There’s a lot of pressure to do it all, be the best you can be, push yourself to your limits, go, go go until you’re exhausted and then go a little more.
“I really don’t work that much,” a friend of mine keeps protesting. He works one full-time job, is part of three or four volunteer organizations and freelances for (at last count, and I never can) two or three websites.
Right. Not that much at all.
So is it any wonder we, as a society, are so stressed out? I think a lot of it is internal as much as it is societal.

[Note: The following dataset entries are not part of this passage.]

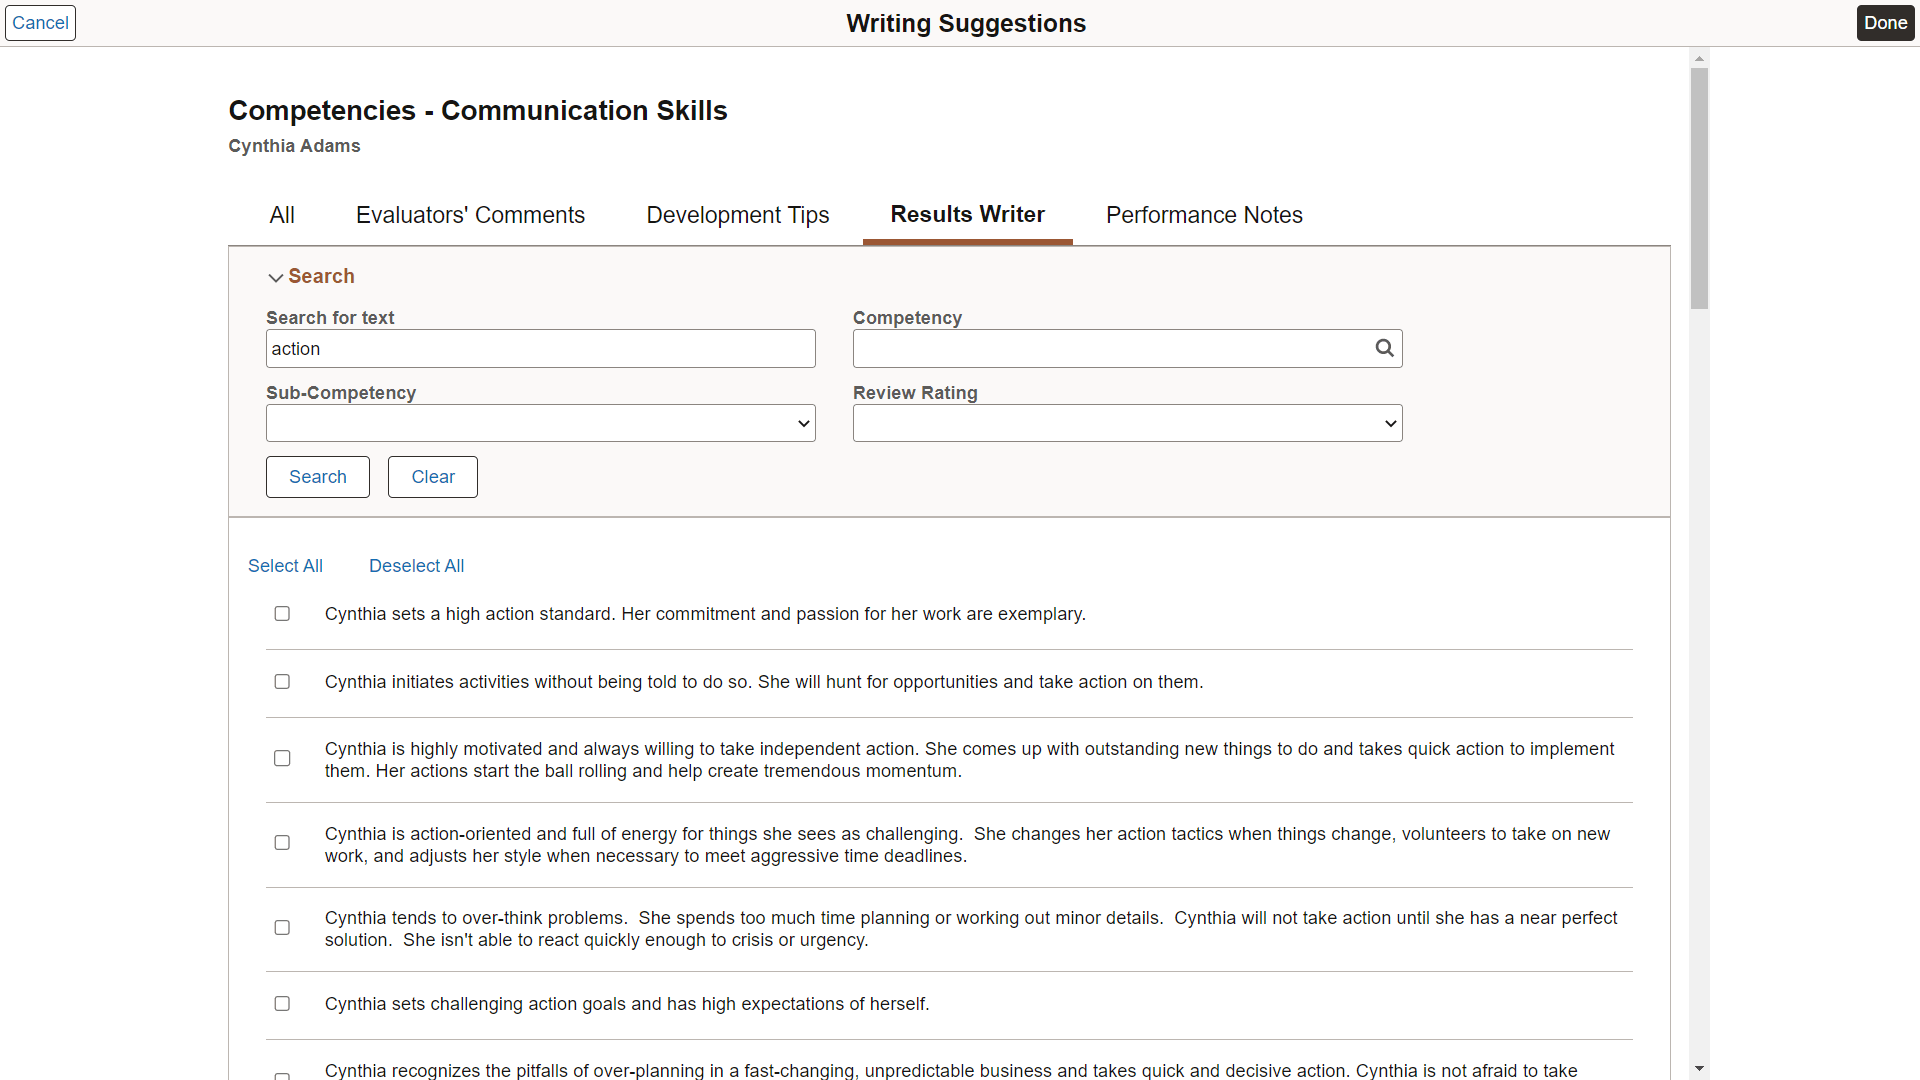
Task: Go to the Performance Notes tab
Action: [1203, 215]
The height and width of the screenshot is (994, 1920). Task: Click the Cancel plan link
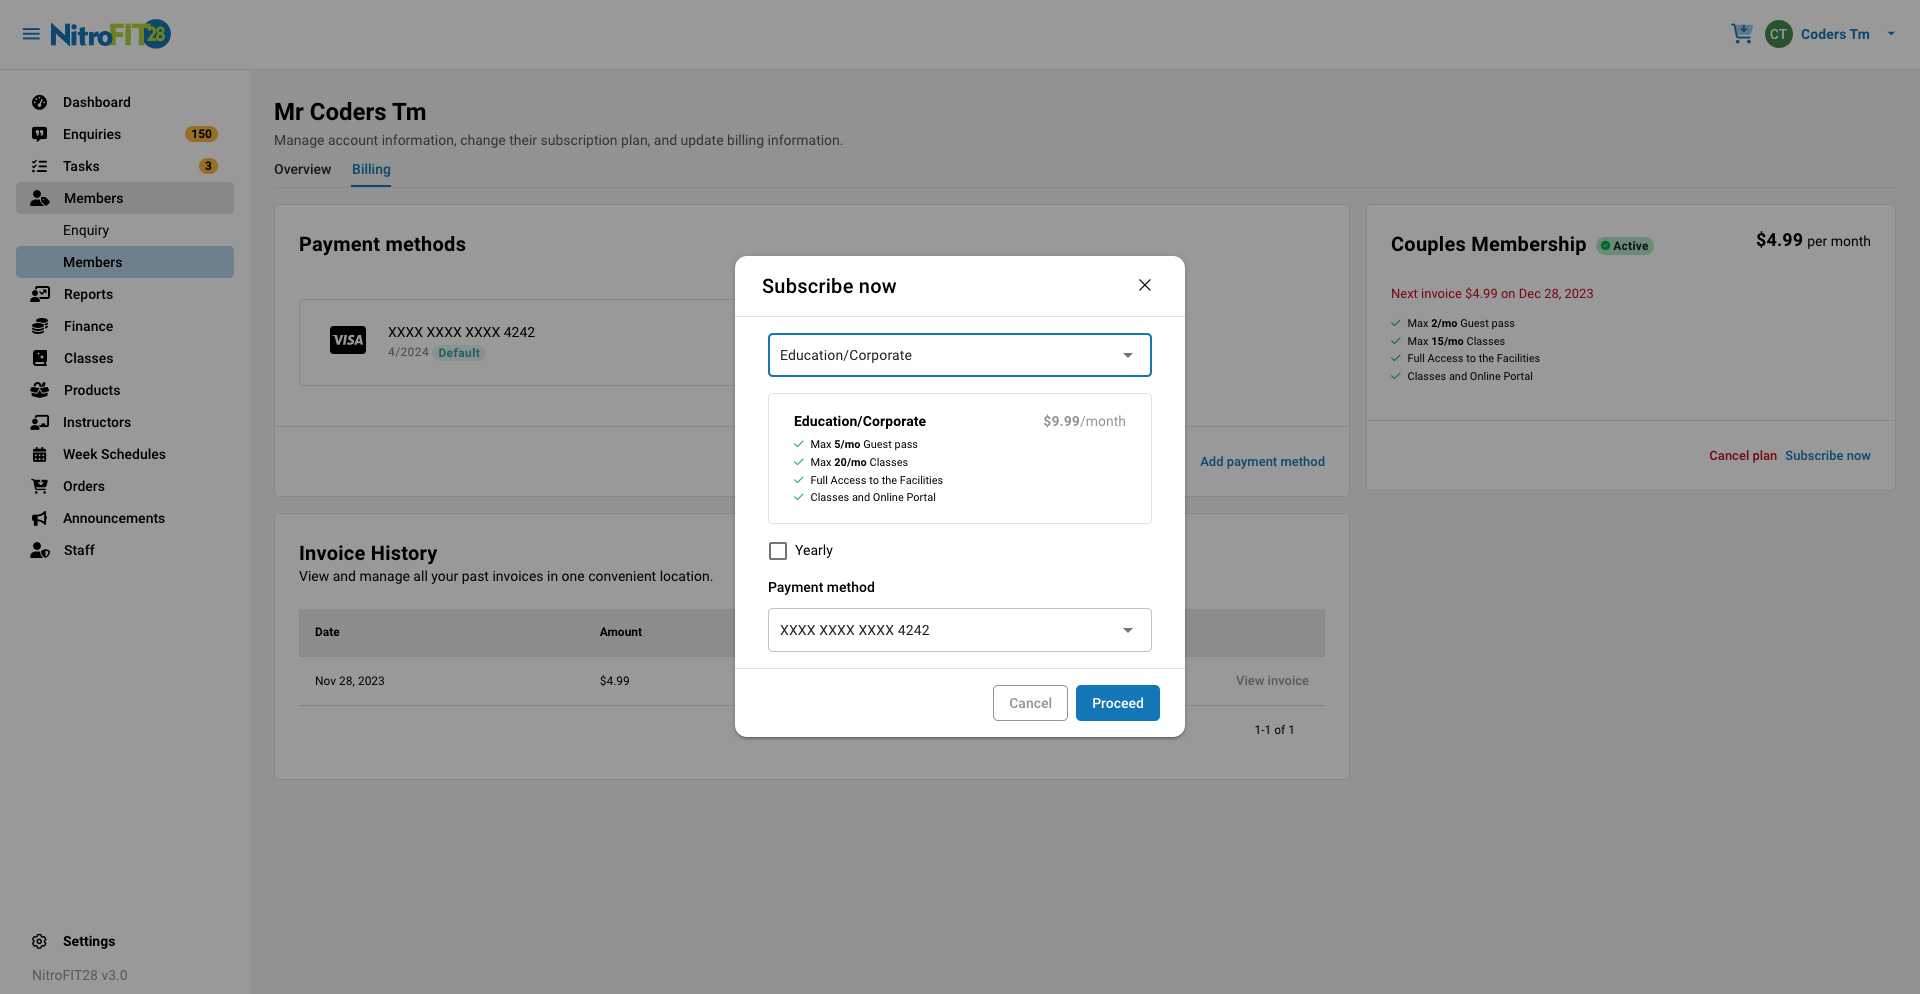tap(1742, 455)
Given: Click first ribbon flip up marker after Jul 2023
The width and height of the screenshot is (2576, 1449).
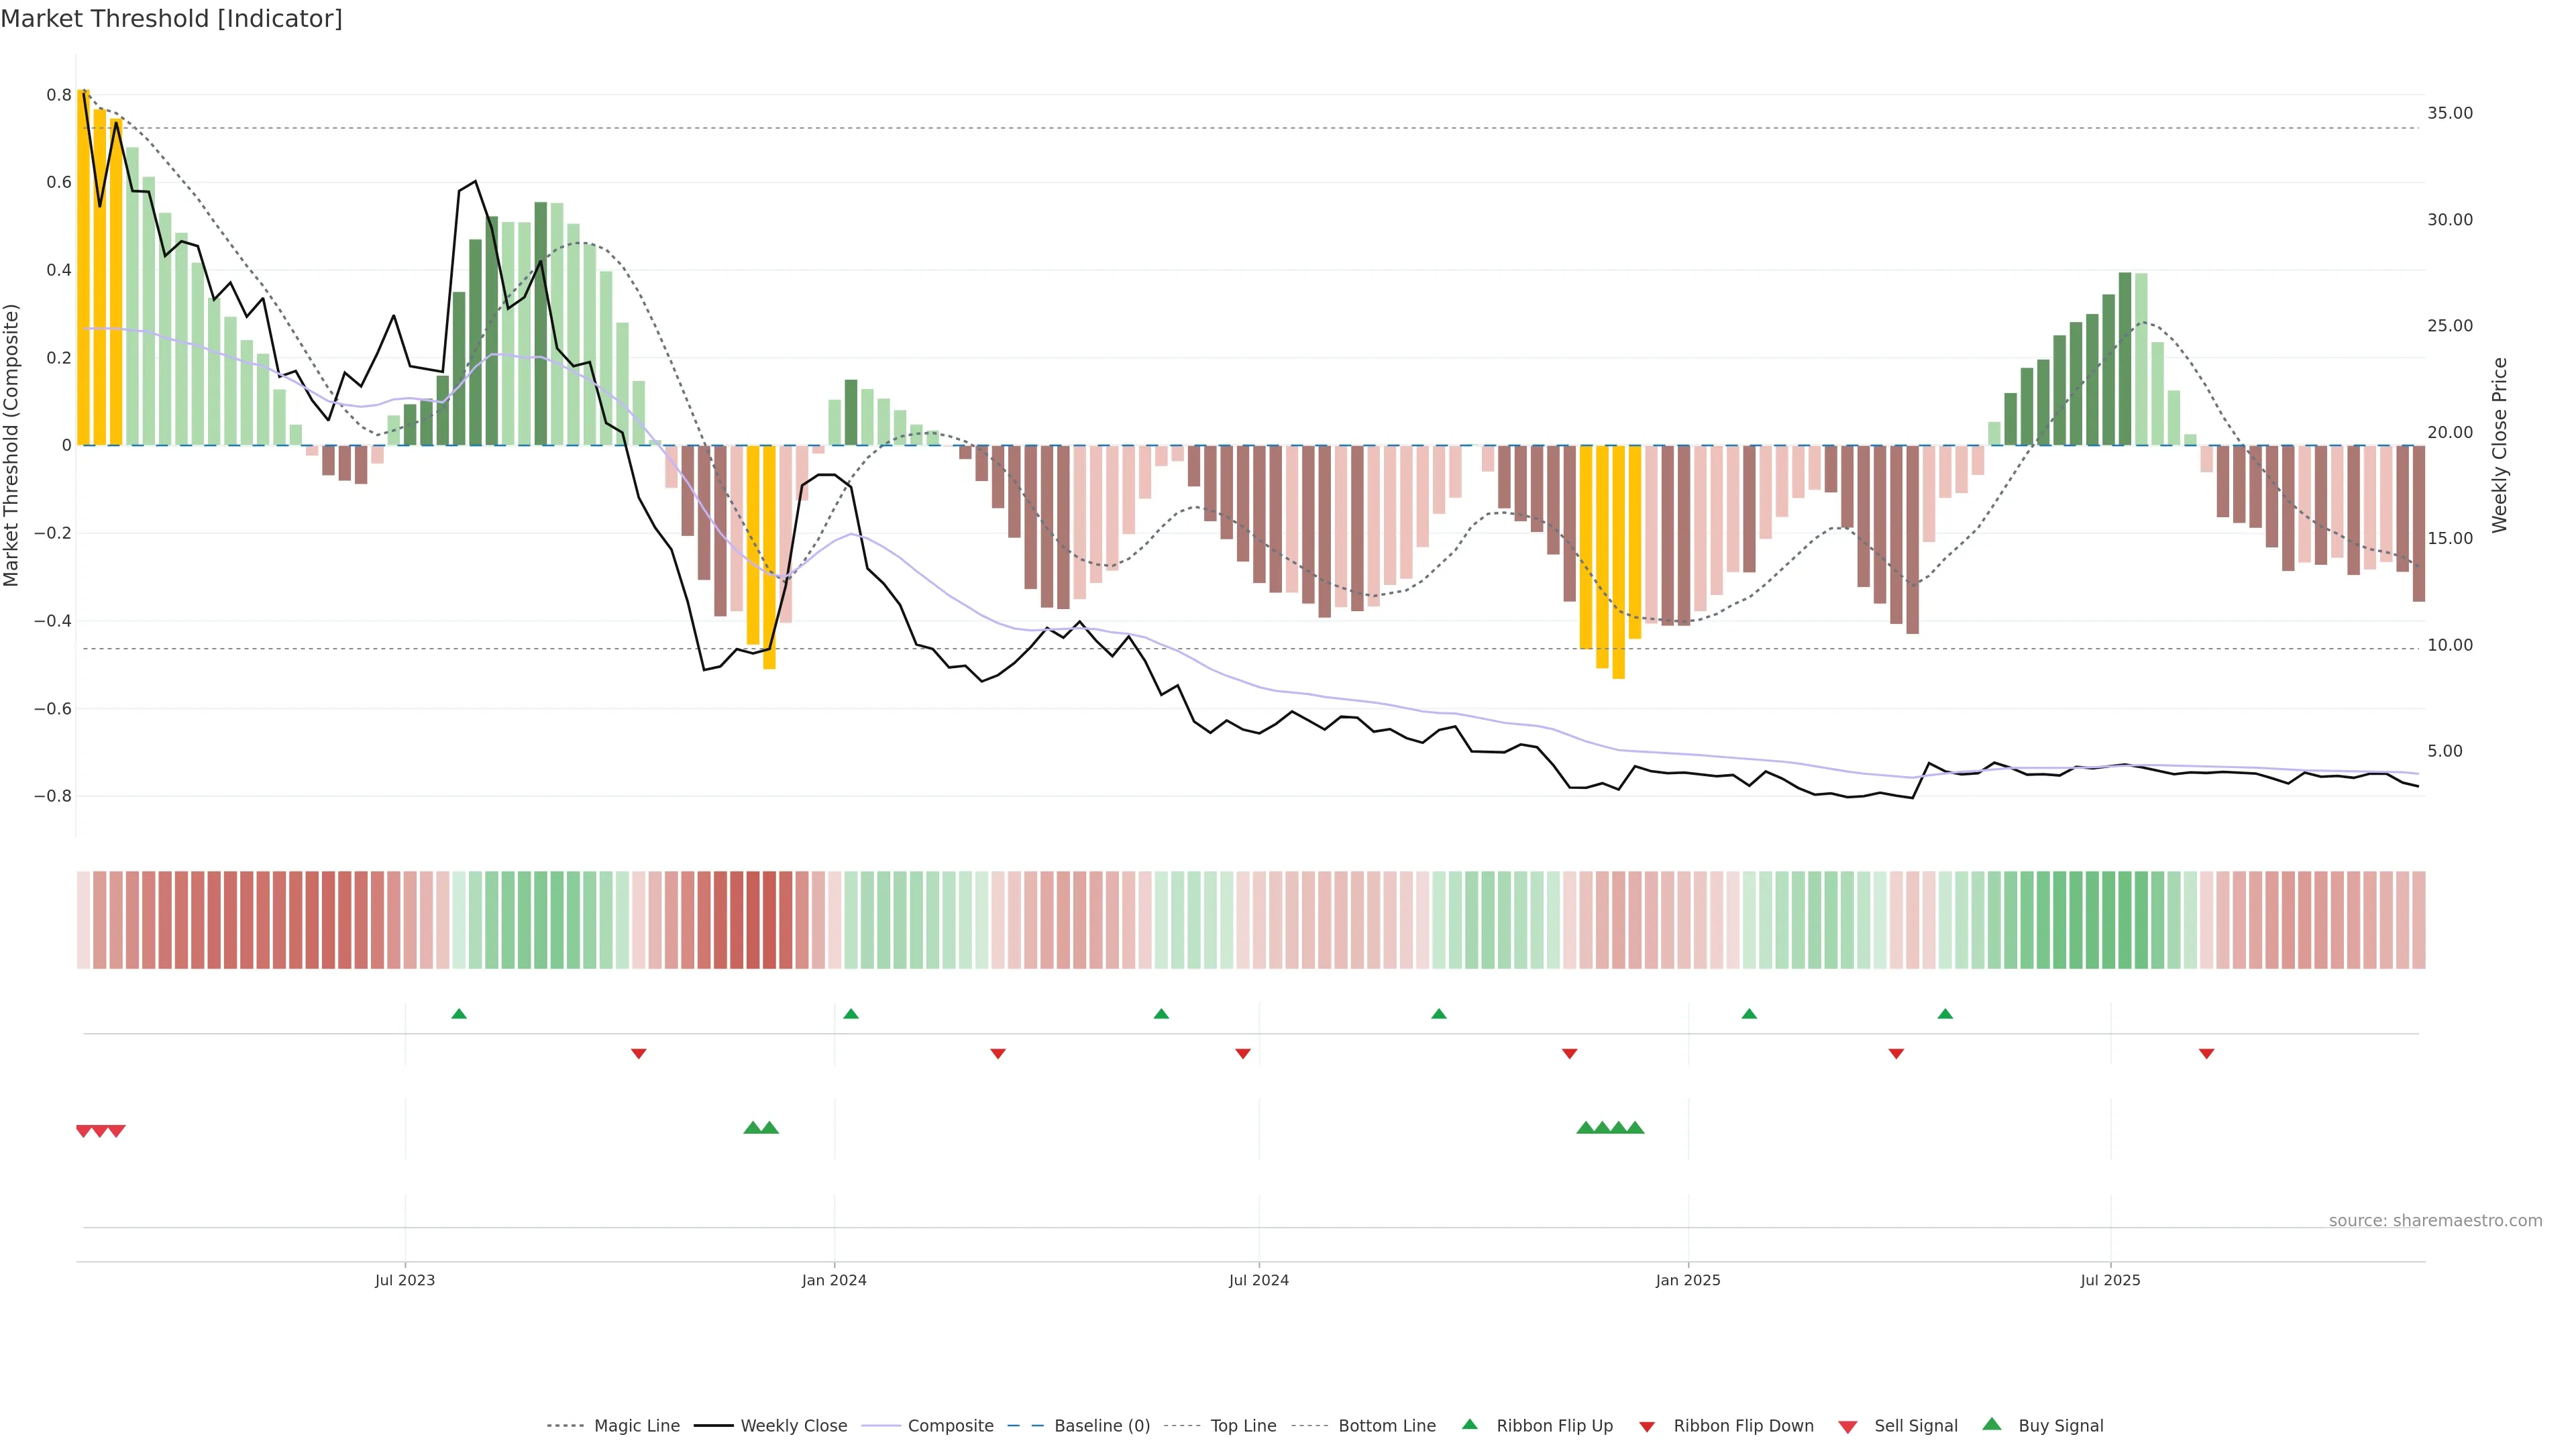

Every time I take on a new project, I’m reminded how deeply, often self-destructively competitive I am. It’s not enough to have just finished editing one book, elbows-deep in another, working on a new freelancing project with a dear friend of mine and pitching a couple of others, in addition to my day-job as editor of a newspaper. Oh no. I have to have a total crisis of confidence when I find out that aforementioned friend is currently (gasp in horror with me, ready?) writing more pieces and working on more side projects than I am.
“You’ve got to stop seeing this as a competition,” he told me, after I confessed that I was feeling the heat. “You have your work, I have mine. It’s not a race.”
Reject the Rat Race!
He’s much more reasonable than I am, see. Because I’ve been racing against the clock, the world, anything, anyone I can find, I forced my way out of the womb 3 months early, in my haste to beat the first odds the world presented me.
Let’s stop it, everyone. Let’s just stop it before we all die of heart failure before 40.
Because the universe tends to give us what we need when we need it, if we’re receptive enough to receive it, one of my favorite websites posted this article the day I was grappling hardest with my ingrained competitive spirit. It’s a fantastic, grounding discussion of why being the busiest person on the block is no virtue. There’s no prize for the biggest under-eye circles, come to find out.
But see, I’m a slow learner. So I needed an additional reminder that pushing ourselves as far as we can go and then just a little bit further doesn’t mean we’re better than the guy who knew his limits and stuck to them. A friend posted this equally awesome article about those “fit-spiration” photos we’re all seeing all over the place lately. The author dissects the body-shaming, self-hate promoting and blatant ableism of those statements, going beneath the intent to inspire to the real meaning and dangerous ramifications they actually hold.